## Assigned task
Rewrite the portion of the report on heart attack mortality in older patients starting with "Dr. Kochar presented" and going on through "at 8.3 years.", with "whopping" changed to "striking".

## Text passage
§ §

AT ACC 17

WASHINGTON (FRONTLINE MEDICAL NEWS) – Patients who experience an acute MI at age 65 or older have unsettlingly high 5- and 10-year mortality in community practice settings despite excellent rates of evidence-based medications being prescribed at discharge, Ajar Kochar, MD, reported at the annual meeting of the American College of Cardiology.

This observation is based upon more than 22,000 patients aged 65 years or older treated for an acute MI during 2004-2006 at 344 U.S. hospitals participating in the CRUSADE registry. Their median age at the time of MI was 77 years. But 10-year all-cause mortality remained high even among relatively younger patients aged 65-74 whom one would expect to have a favorable long-term prognosis because they had additional survival-enhancing factors working in their favor, including having undergone coronary revascularization during their index hospitalization and surviving their first year post-MI, observed Dr. Kochar of the Duke Clinical Research Institute in Durham, N.C.

“Our sobering long-term mortality results demonstrate an unmet need in addressing the long-term outcomes in older MI patients,” according to Dr. Kochar.

This unmet need will increasingly clamor for attention as the aging of the American population accelerates like a runaway freight train. By 2030, an estimated 20% of Americans will be aged 65 or older. That’s more than 71 million people. And more than half of all MIs occur in individuals above age 65, he noted.

Dr. Kochar presented a CRUSADE analysis which included 19,755 older Americans with a non–ST elevation MI (NSTEMI) and 2,540 with a STEMI. The overall group’s 1-year mortality was 24%, with a 5-year cumulative mortality of 51% and a whopping 10-year mortality of 72%.

According to the Centers for Disease Control and Prevention, the expected additional lifespan of someone who was 65 years old in 2015 is 19 years. In contrast, the median survival of patients in the CRUSADE registry who were 65-69 at the time of their MI was less than half of that, at 8.3 years.

§ §

## Record set
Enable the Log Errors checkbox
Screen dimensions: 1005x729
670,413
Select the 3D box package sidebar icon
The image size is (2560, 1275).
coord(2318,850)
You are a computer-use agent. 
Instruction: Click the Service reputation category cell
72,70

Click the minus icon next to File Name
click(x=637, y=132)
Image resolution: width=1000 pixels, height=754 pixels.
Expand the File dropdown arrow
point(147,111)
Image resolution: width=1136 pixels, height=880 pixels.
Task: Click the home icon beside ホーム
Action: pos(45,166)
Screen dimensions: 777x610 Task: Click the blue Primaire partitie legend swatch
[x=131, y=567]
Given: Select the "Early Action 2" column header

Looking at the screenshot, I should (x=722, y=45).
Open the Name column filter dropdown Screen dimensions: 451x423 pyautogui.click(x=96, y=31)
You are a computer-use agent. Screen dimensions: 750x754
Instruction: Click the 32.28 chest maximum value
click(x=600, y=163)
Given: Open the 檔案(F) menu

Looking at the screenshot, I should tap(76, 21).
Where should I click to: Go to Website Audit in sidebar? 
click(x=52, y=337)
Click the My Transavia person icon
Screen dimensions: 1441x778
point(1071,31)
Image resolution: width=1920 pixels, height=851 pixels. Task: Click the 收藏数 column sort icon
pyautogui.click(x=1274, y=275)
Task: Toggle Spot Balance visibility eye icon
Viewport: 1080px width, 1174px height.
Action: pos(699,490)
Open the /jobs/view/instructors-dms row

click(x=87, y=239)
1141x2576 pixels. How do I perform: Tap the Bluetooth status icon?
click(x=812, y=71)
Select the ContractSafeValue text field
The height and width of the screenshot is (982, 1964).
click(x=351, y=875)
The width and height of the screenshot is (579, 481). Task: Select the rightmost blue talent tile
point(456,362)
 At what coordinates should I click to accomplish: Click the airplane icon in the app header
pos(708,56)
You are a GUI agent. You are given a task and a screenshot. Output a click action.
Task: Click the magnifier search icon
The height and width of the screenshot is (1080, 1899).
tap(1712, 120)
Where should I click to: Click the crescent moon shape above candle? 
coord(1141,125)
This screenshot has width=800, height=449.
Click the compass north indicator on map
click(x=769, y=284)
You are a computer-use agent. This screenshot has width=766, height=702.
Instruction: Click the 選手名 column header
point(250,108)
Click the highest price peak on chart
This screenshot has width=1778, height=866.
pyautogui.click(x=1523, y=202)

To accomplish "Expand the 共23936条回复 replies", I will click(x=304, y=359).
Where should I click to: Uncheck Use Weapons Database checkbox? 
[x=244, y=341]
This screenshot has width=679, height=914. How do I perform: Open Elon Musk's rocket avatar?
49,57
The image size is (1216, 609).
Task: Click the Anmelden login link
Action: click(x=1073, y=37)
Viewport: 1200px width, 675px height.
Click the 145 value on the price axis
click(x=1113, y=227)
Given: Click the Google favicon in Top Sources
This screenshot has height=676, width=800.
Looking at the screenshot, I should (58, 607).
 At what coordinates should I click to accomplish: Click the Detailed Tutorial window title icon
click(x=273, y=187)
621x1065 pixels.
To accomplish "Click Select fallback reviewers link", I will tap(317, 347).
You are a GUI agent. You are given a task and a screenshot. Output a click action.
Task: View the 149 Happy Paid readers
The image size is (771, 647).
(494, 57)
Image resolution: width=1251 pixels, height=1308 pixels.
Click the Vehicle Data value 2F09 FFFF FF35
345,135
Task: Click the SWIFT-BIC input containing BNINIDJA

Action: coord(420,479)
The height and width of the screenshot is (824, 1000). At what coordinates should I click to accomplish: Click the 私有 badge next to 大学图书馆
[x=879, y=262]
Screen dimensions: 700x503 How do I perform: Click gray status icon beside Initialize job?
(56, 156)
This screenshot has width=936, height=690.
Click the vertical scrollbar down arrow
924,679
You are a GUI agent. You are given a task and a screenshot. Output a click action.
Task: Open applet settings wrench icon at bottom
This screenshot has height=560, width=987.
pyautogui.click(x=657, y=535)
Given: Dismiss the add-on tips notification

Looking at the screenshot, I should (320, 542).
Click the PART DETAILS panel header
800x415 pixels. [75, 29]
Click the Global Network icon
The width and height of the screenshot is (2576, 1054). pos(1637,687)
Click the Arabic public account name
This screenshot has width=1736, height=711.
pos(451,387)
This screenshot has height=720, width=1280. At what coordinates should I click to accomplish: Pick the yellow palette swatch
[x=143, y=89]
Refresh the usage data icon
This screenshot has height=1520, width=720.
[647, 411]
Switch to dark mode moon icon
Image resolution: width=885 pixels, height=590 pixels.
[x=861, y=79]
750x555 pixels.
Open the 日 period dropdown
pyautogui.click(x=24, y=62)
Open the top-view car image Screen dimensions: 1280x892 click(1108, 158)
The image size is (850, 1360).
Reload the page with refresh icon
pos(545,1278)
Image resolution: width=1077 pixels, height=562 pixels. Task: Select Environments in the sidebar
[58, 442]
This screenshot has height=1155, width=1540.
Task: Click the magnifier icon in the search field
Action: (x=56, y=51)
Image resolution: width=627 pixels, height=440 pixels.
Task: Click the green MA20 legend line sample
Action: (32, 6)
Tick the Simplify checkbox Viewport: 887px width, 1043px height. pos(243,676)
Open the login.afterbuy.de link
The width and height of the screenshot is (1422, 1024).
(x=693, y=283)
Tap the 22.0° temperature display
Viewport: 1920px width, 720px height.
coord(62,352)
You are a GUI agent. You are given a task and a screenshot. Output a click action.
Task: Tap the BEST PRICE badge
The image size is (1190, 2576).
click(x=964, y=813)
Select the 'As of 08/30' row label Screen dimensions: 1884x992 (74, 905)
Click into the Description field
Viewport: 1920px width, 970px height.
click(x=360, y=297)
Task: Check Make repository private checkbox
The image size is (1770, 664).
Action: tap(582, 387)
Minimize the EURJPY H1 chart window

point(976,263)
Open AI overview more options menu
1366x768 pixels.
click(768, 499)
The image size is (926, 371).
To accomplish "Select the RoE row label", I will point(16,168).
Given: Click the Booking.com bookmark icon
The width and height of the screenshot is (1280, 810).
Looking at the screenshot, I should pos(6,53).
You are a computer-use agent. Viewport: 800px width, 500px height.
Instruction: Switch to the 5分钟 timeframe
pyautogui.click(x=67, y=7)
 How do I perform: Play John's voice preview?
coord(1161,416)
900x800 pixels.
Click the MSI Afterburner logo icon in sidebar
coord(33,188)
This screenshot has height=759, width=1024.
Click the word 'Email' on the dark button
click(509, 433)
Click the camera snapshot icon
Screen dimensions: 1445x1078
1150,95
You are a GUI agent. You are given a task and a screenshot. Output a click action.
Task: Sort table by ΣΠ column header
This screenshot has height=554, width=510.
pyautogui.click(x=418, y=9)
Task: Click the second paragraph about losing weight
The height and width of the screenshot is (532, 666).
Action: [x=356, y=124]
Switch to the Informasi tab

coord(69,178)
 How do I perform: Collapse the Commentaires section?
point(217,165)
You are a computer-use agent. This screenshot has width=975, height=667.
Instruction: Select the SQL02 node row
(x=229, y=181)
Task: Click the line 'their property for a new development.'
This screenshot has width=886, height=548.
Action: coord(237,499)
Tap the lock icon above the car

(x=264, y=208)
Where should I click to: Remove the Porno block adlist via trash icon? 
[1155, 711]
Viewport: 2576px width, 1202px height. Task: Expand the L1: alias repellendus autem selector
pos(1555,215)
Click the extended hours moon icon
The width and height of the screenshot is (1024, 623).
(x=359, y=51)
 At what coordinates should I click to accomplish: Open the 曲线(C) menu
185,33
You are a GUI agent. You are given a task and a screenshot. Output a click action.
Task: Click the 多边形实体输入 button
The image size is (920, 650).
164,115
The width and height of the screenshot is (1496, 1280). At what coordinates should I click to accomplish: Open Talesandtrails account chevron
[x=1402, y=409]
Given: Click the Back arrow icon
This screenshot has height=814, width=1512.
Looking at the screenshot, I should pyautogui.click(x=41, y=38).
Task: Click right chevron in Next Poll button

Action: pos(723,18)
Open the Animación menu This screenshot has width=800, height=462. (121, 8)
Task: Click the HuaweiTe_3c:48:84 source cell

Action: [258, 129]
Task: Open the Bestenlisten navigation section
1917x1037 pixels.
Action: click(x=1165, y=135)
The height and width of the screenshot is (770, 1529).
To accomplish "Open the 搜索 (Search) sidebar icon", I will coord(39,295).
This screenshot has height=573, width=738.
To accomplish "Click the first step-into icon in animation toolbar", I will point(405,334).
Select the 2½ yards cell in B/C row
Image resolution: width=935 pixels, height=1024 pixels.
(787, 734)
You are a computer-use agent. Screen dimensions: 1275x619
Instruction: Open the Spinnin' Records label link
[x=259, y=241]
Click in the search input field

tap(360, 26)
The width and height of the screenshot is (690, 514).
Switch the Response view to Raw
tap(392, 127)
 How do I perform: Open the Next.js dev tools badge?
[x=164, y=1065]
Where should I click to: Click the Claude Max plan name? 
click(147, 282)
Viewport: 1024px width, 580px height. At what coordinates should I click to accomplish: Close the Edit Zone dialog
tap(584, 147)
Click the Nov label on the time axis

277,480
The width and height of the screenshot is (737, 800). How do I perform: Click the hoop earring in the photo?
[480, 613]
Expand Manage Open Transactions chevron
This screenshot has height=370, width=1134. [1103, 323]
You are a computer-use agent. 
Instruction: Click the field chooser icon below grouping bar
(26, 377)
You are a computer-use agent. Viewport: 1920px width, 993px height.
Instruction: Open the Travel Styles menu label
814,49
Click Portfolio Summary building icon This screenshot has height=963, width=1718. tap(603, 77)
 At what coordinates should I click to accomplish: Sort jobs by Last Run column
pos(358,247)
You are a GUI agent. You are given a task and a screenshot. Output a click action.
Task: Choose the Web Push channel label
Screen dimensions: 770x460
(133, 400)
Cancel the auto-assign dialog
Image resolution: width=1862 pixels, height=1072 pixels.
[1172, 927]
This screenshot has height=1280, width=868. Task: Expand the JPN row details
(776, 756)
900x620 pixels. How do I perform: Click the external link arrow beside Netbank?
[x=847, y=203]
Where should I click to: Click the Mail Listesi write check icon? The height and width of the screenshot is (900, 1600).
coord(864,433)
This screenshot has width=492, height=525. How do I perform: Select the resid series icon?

§ §

## Reply to the exercise
Dr. Kochar presented a CRUSADE analysis which included 19,755 older Americans with a non–ST elevation MI (NSTEMI) and 2,540 with a STEMI. The overall group’s 1-year mortality was 24%, with a 5-year cumulative mortality of 51% and a striking 10-year mortality of 72%.

According to the Centers for Disease Control and Prevention, the expected additional lifespan of someone who was 65 years old in 2015 is 19 years. In contrast, the median survival of patients in the CRUSADE registry who were 65-69 at the time of their MI was less than half of that, at 8.3 years.